Devant cette perspective d’ouverture et de dialogue, la construction d’une nouvelle « rue sur la Loire » qui relie Nantes à Saint Sébastien évoque pour moi l’un de ces « ponts de douceur » que Senghor a si magnifiquement chanté.

« Je ne sais en quels temps c’était, je confonds toujours l’enfance et l’Eden
Comme je mêle la Mort et la Vie - un pont de douceur les relie ».

Ce pont de douceur sur l’Atlantique, il le rêvait dans l’intimité close de son univers « pour sceller par delà leurs différences, les identités permanentes et profondes de l’Afrique et … de l’autre rive ». L’inauguration de ce pont m’apparaît comme une vibrante illustration de l’humanisme planétaire de Senghor.

Ce citoyen du monde, nourri à la source des cultures et des langues africaines de ses origines, a toujours oeuvré à l’avènement d’une humanité nouvelle. Il a invité les Africains, ses frères de couleur, à rester fidèles à leur foi dans la vie et aux amis d’Europe et d’ailleurs, à construire les bases d’un partenariat humaniste où les intérêts immédiats sauraient céder la place à une véritable symbiose des coeurs et des esprits. Pour lui, le dialogue des cultures auquel il nous invite à participer ne doit nullement signifier le gommage des différences culturelles. Au contraire, il convient de maintenir des identités culturelles à l’intérieur de cette Civilisation de l’Universel qui sera, je le cite, « l’oeuvre commune de toutes les races, de toutes les civilisations différentes ou ne sera pas ». « Chacun doit ainsi s’enraciner dans les valeurs de son ethnie, de son Continent, de sa Nation pour être, et, à partir de là, pouvoir s’ouvrir aux apports fécondants des autres pour s’épanouir et fleurir dans l’inédit de la concorde »

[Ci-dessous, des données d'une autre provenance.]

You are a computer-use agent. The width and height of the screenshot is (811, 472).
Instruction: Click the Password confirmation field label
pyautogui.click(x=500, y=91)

Permettez-moi de terminer par une anecdote que vous connaissez bien. J’ai lu que des milliers de mouettes s’étaient abattues sur le pont Senghor à peine construit et y avaient pris résidence à la grande stupéfaction de tous. Les savants ont avancé des causes alimentaires ou climatiques pour expliquer ce phénomène inédit. Et pourquoi ne pas penser que les mouettes avaient été, comme vous, attirées par le nom de Senghor, lui qui les avait si merveilleusement magnifiées ?

« Je chante … La poussière des vagues et le ventre des mouettes Toutes vies murmurantes sous le vent »

Monsieur le Président, Mesdames, Messieurs,

Conservons jalousement ce souvenir précieux d’une si chaleureuse journée qui a su créer dans cette plaisante ville de Nantes une présence africaine et a permis à l’âme nantaise de pénétrer l’Afrique profonde et généreuse. De cette intense communion des âmes devrait naître une communauté de pensée, d’inspirations et d’idéaux qui constituent la véritable alliance, celle du coeur et de l’intelligence.